It is to be pointed out that in order to obtain a stable hydrosol which functions as a universal catalyst, the aqueous medium must be acidic. That is, the mixing of the noble metal salt and the organic compound must be done in a water medium which has been acidified by a suitable acid, e.g., HCl, H2 SO4, etc. Additionally, the pH of the resultant mixture should be controlled to prevent the formation of a discontinuous electroless metal deposit and to preserve the stability of the resultant hydrosol, as by preventing flocculation from occurring therein. It has been found that a pH ranging from 0.3 up to but less than 4.0 is preferred. If the pH is less than 0.3 a discontinuous electroless metal deposit may be obtained. If the pH is 4.0 or greater, then the hydrosol becomes unstable and a noble metal hydrous oxide or other oxygen containing species thereof precipitates therefrom and electroless metal deposition with the use thereof will not take place.

**Dataset extract**

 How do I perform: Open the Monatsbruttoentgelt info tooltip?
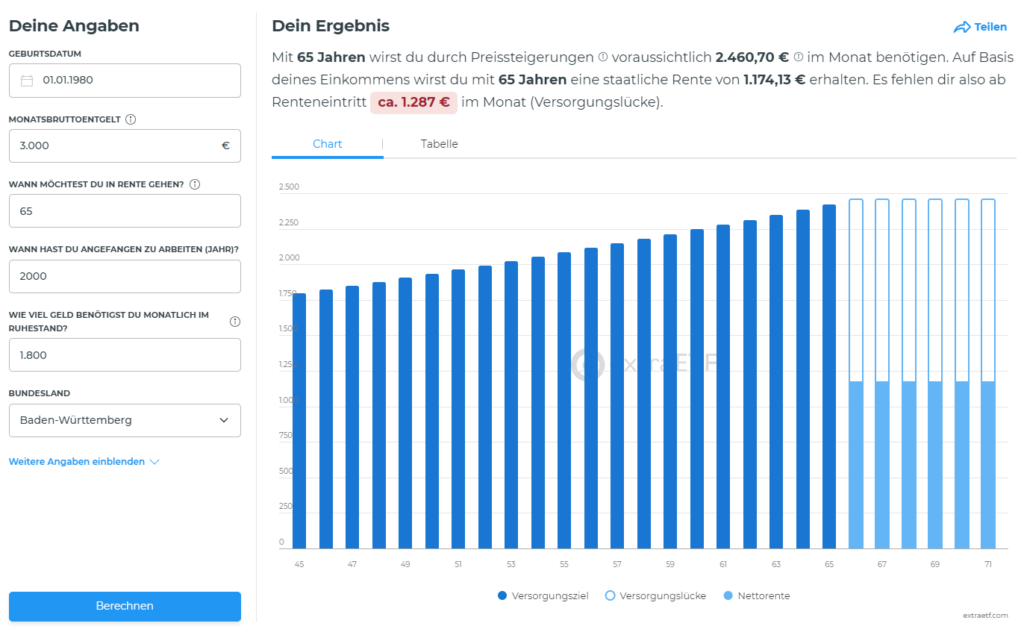click(x=130, y=118)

**Task**
Answer these questions about the hydrosol catalyst passage above.
(a) Which two acids are named as examples for acidifying the water medium?
(b) What pH range is preferred?
(c) What may result if the pH is below 0.3?

**Response for this exercise**
(a) HCl and H2SO4.
(b) A pH from 0.3 up to but less than 4.0.
(c) A discontinuous electroless metal deposit may be obtained.